Юлик окончил училище с Нахимовской премией, став гардемарином. И легко поступил в Николаевскую Морскую академию на гидрографическое отделение. Сделался офицером, начал службу в Главном гидрографическом управлении, в университете преподавал математику, навигацию и географию, много раз ходил в морские экспедиции, а затем занял пост заведующего секцией морской метеорологии в Главной физической обсерватории. И участвовал в строительстве ледокола "Ермак".

Подарил Кате внука Александра…

Катя весь остаток жизни провела в семье сына, на Английском проспекте в Питере. Умерла 6 февраля 1904 года в возрасте 86 лет. Юлий Михайлович написал в мемуарах: «До последнего момента была ясна в мыслях и вспоминала Михаила Ивановича постоянно всегда с глубоким горестным чувством.

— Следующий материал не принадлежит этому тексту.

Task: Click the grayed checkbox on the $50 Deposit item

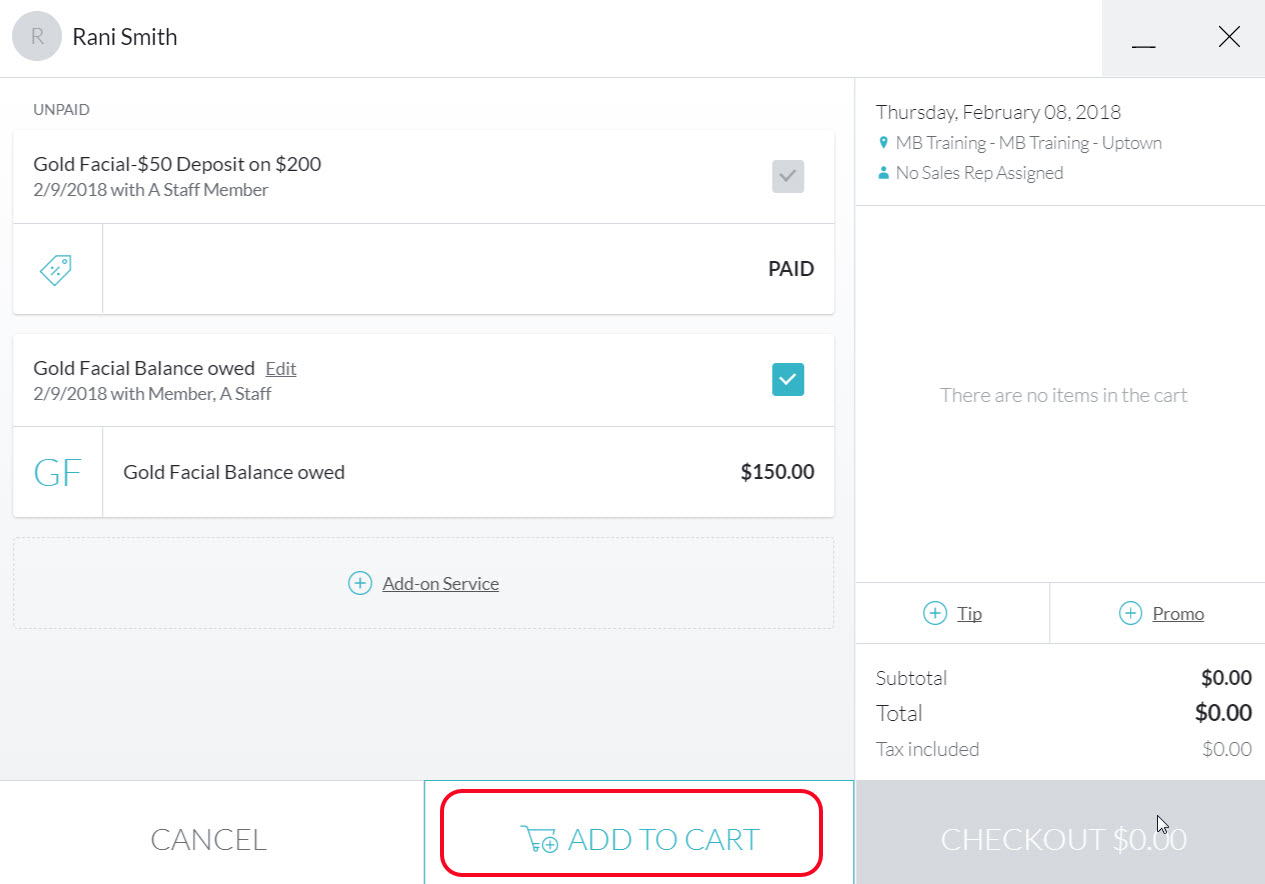Action: click(x=787, y=176)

Очевидно, она любила его до конца своей жизни».

Но сожгла всю свою переписку с Глинкой.

Ах, эти чудные мгновенья, исчезающие навек мимолетными виденьями! Что осталось от них? От всего, от гениев чистой красоты и от просто гениев? Кучка пепла после сожженных писем?

Да. И все же, все же…

Есть стихи и музыка. Память человеческая. Гениальные стихи и музыка умереть не могут.